TODAY'S SIX BEST INVESTMENTS ALAN GREENSPAN'S INTEREST-RATE HIKE MEANS FURTHER TOUGH TIMES AHEAD FOR U.S. STOCKS. BUT THESE TOP-QUALITY INVESTMENTS CAN CUT YOUR RISK AND KEEP YOU ON TRACK FOR DOUBLE-DIGIT RETURNS.
(MONEY Magazine) – William McChesney Martin, Federal Reserve Board chairman from 1951 to 1970, aptly described his job as being "the chaperone who takes away the punch bowl when the party gets going good." In other words, whenever the economy threatens to turn overexuberant and stock investors begin dancing with abandon, the Fed is supposed to take away the happy juice. That is, the central bank raises short-term interest rates to dry up the flow of money, which sobers up the economy--and ultimately the stock market.
Given the gala stock gains of the past two years, investors would have to acknowledge that today's Fed chairman, Alan Greenspan, has been a generous host. In 1995 and '96, he reduced short-term rates three times--a total of three-quarters of a percentage point. As a result, with corporate profits growing more than 10% a year, lower interest rates spurred the Dow Jones industrial average to gains of more than 80%.
In late March, however, Greenspan decided that the economy's continued strength might lead to higher inflation and hiked interest rates by a quarter of a point. Odds are he will boost them again: On 11 of the 13 occasions that the Fed has increased rates since 1936, it has raised them again a median of 3.6 months later. "Greenspan's move signals the end of easy profits in the stock market," says Rao Chalasani, chief investment strategist at Everen Securities in Chicago. Share prices don't always dive the first time the Fed raises rates after a period of easy money.
In March, however, while Standard & Poor's 500-stock index dropped a mere fifth of a percentage point the day the hike was announced, it then declined 4% over the next four trading days. Based on historical patterns, here's what to expect.

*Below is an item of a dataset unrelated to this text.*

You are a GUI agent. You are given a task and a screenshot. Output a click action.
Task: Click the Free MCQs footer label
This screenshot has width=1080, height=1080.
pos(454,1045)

--Stocks will provide below-average annual returns for three to five years. Whether share prices fall at least 15% before rebounding--as we think likely--or simply drift choppily sideways, blue-chip stocks are likely to post subpar returns for at least three years. In fact, when stocks are trading at price/earnings ratios above 17, as they are today, during the next five years they typically return less than 7% annually--four percentage points below their average since 1926.